=== Provided material ===
══════════════════════════════
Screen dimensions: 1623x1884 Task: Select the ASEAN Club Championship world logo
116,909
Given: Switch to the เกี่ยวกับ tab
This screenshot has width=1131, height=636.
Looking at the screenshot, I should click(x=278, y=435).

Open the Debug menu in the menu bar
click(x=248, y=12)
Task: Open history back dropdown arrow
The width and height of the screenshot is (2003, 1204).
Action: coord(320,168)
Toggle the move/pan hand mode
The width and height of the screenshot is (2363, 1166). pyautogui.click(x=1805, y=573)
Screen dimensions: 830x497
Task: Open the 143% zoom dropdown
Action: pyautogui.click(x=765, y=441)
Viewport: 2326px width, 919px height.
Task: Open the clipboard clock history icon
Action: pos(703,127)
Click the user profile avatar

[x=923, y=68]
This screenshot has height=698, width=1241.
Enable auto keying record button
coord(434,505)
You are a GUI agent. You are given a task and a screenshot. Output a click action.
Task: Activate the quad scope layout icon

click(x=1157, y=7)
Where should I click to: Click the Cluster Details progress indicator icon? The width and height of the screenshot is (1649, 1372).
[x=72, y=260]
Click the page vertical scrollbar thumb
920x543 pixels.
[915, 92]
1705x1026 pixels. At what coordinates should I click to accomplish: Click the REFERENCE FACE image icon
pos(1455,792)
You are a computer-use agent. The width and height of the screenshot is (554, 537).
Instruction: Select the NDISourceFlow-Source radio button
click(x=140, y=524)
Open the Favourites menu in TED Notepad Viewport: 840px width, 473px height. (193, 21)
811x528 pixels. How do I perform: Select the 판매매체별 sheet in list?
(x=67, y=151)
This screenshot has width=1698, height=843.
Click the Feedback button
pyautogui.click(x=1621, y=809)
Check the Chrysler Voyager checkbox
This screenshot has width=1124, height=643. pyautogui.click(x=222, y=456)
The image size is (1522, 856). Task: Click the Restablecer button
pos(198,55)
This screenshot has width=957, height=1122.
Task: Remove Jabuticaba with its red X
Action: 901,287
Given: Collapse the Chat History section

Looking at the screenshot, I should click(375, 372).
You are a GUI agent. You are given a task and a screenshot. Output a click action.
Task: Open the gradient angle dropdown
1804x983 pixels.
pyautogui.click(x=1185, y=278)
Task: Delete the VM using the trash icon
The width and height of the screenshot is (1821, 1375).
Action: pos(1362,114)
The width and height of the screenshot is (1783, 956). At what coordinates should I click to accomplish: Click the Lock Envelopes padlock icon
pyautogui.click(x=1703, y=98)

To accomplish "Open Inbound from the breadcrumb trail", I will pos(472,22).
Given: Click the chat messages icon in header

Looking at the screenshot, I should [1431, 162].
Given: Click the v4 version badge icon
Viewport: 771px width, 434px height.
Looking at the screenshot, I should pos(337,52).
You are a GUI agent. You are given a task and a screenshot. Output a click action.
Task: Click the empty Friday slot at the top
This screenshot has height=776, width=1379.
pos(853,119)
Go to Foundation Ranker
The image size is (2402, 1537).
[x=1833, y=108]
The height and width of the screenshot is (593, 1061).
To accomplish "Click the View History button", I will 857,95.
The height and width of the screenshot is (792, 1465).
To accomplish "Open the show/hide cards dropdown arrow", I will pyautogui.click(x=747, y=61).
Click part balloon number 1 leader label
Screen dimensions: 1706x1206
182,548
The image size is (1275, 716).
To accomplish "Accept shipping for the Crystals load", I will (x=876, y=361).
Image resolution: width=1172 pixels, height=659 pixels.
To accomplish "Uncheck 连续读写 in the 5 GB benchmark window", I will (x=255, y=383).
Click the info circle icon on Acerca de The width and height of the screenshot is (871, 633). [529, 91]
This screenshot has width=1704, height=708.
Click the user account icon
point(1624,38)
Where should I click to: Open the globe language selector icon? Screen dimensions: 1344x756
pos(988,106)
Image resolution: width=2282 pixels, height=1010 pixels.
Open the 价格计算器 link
══════════════════════════════
=== Exercise brief ===
What lines above hold the word "will"? Pull each one out.

=== Task response ===
To accomplish "Open Inbound from the breadcrumb trail", I will pos(472,22).
To accomplish "Click the View History button", I will 857,95.
To accomplish "Open the show/hide cards dropdown arrow", I will pyautogui.click(x=747, y=61).
To accomplish "Accept shipping for the Crystals load", I will (x=876, y=361).
To accomplish "Uncheck 连续读写 in the 5 GB benchmark window", I will (x=255, y=383).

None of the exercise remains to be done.